* **Your goal**: Your reply should be made up of every line in the records below that holds the string "Starbucks".

* **Data for processing**:

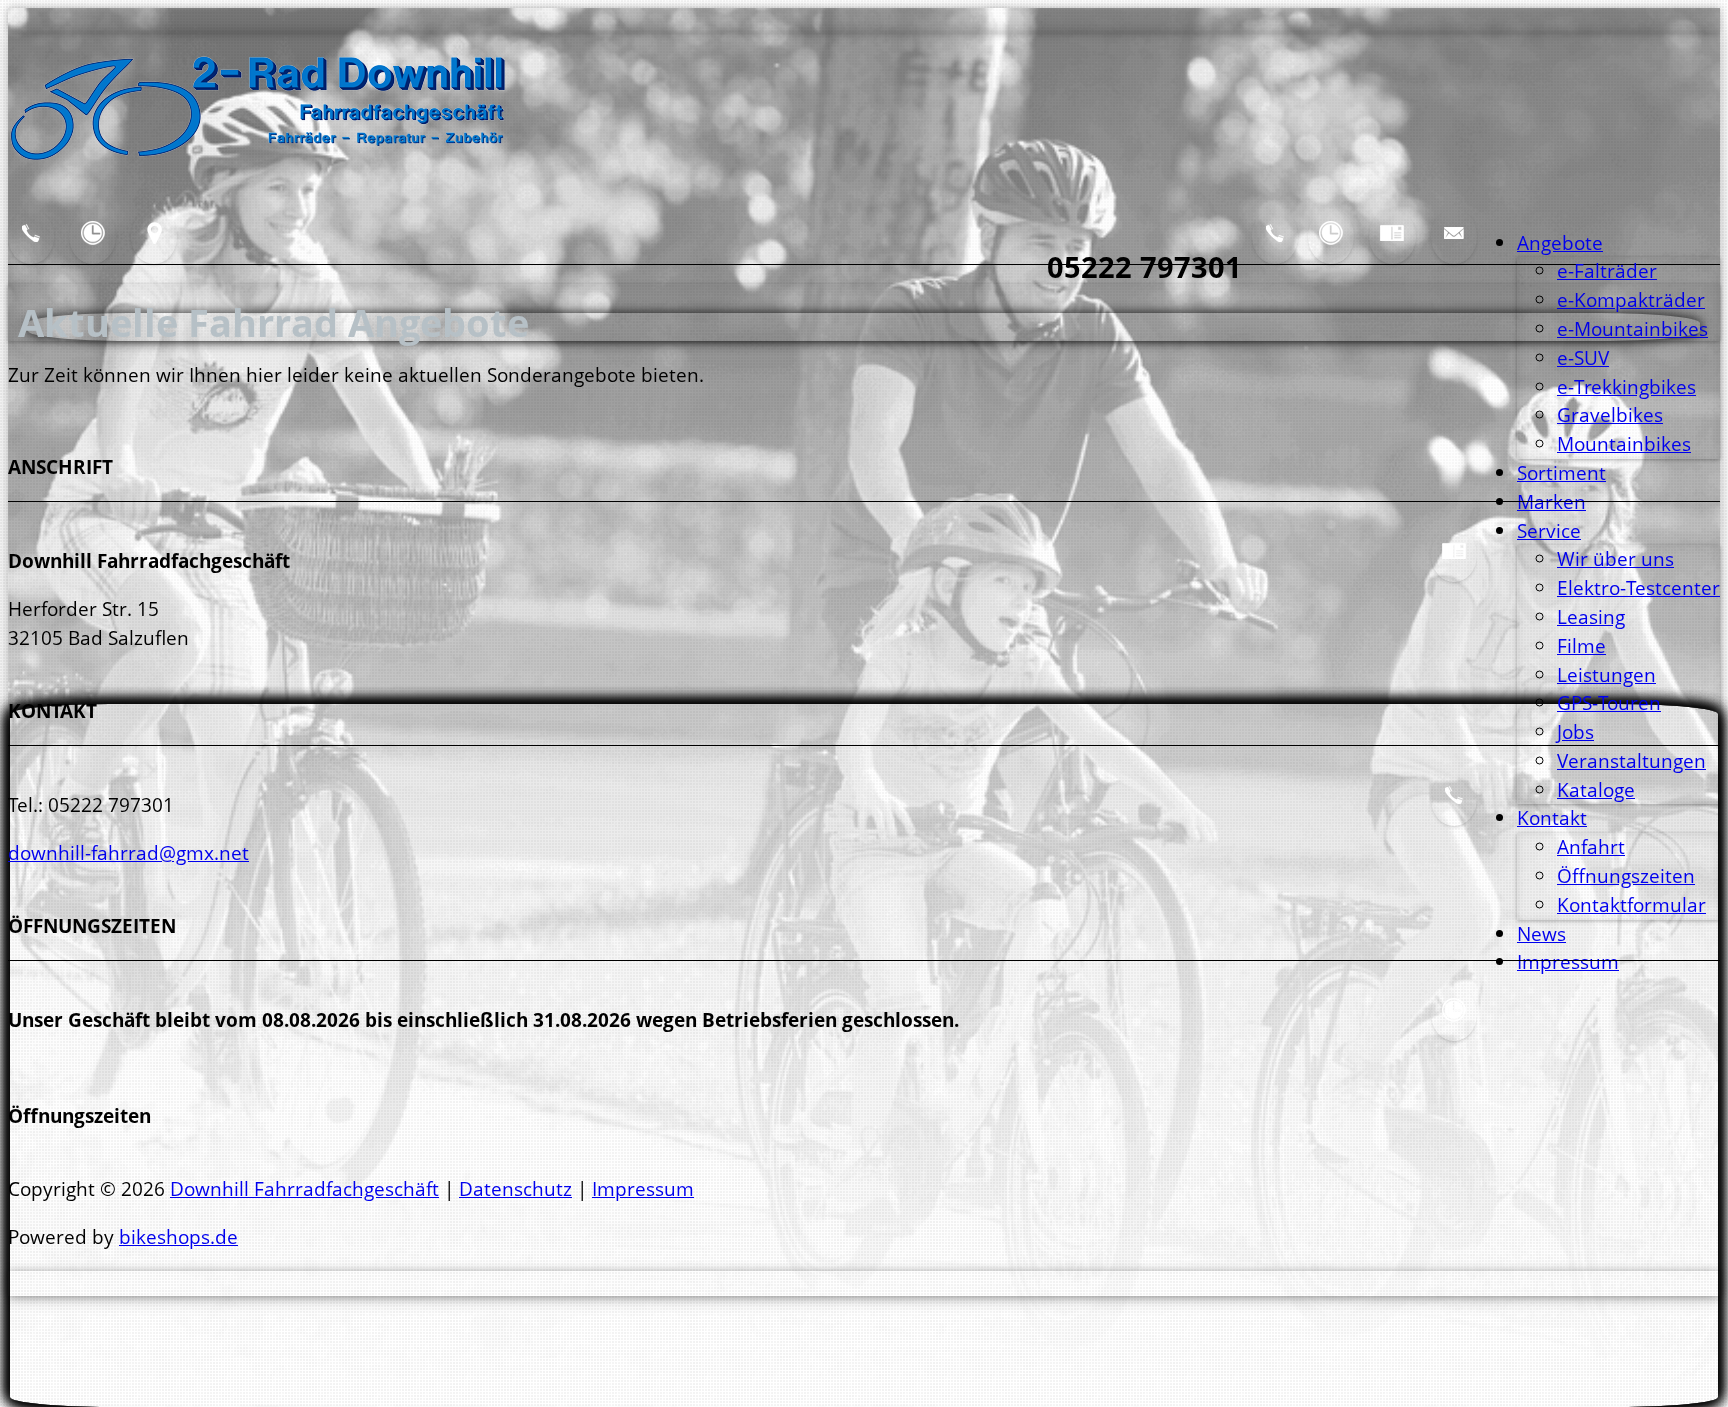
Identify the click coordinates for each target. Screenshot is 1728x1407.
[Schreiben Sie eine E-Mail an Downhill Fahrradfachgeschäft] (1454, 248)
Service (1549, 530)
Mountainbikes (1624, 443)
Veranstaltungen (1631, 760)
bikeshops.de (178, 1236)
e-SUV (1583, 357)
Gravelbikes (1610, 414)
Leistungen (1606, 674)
--
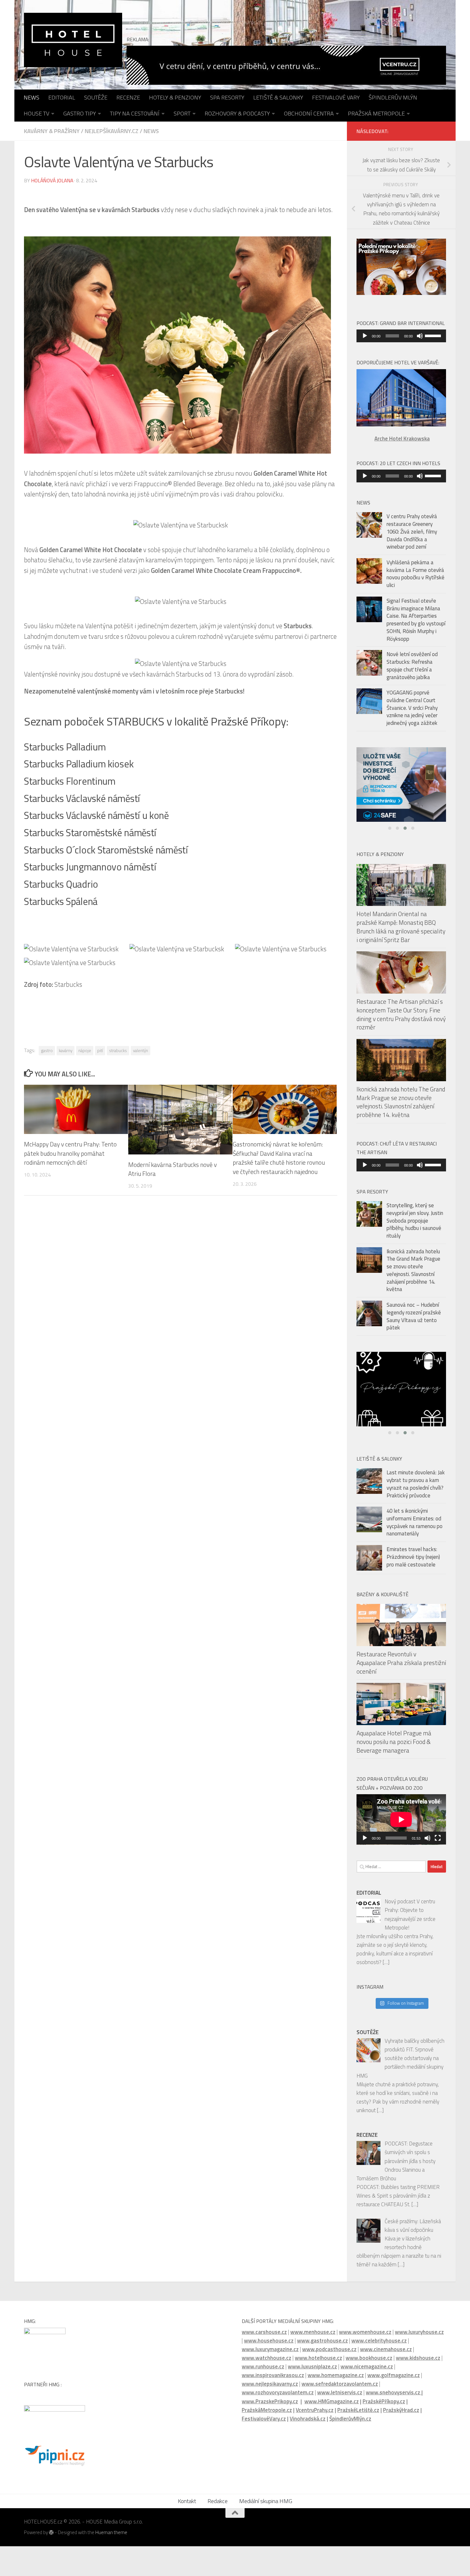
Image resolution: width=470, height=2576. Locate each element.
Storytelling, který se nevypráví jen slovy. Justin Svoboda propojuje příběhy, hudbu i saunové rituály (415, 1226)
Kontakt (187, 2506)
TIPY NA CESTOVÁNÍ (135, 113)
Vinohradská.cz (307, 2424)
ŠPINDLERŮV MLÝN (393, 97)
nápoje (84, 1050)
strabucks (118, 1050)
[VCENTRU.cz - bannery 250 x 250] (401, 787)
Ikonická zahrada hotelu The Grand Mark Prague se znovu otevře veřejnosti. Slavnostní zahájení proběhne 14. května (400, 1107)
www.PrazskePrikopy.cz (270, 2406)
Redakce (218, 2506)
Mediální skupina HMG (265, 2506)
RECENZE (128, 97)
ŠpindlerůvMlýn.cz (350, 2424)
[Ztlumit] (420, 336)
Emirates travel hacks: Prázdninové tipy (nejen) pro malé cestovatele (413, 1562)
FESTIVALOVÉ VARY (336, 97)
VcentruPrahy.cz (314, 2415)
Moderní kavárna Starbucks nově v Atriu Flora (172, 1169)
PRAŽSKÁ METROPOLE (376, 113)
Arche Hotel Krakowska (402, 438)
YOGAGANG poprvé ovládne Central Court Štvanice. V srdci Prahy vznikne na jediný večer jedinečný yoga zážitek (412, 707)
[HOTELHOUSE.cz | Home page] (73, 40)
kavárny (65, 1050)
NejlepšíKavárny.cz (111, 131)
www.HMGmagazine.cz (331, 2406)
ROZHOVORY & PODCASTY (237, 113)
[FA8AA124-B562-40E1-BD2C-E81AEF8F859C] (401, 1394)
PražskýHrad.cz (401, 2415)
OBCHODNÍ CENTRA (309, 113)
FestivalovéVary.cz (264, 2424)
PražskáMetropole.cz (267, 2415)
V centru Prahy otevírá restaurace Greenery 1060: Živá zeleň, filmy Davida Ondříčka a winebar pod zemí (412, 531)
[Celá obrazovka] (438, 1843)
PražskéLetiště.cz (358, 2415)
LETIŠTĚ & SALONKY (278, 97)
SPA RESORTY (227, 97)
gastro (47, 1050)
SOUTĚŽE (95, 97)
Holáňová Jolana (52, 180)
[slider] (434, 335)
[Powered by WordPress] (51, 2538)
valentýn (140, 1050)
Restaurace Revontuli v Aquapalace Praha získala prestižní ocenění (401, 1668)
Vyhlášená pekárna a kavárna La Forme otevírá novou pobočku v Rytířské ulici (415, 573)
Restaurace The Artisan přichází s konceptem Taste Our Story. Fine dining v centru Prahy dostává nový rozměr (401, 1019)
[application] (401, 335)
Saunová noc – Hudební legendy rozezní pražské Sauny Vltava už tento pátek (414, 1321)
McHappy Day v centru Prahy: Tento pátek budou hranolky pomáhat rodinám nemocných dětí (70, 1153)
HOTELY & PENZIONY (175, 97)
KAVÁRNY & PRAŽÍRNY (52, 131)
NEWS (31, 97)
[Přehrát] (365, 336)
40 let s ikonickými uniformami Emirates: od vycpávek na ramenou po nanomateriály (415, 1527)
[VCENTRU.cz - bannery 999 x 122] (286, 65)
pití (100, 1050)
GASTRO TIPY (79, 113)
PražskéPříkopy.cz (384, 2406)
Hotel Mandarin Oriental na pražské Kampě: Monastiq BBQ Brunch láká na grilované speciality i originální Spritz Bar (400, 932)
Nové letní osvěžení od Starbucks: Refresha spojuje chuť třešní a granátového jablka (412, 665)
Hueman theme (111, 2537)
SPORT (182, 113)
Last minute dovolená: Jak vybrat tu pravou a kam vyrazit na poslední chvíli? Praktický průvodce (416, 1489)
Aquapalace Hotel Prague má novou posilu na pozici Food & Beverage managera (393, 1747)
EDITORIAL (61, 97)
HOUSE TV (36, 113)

* **Problem solution**:
Moderní kavárna Starbucks nově v Atriu Flora (172, 1169)
Nové letní osvěžení od Starbucks: Refresha spojuje chuť třešní a granátového jablka (412, 665)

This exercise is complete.